## EXERCISE DIRECTIONS
Every entry that follows should be reproduced exactly.

::::

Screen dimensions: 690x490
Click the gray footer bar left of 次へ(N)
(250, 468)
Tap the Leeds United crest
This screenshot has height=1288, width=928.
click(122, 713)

::::

## ANSWER SPACE
Screen dimensions: 690x490
Click the gray footer bar left of 次へ(N)
(250, 468)
Tap the Leeds United crest
This screenshot has height=1288, width=928.
click(122, 713)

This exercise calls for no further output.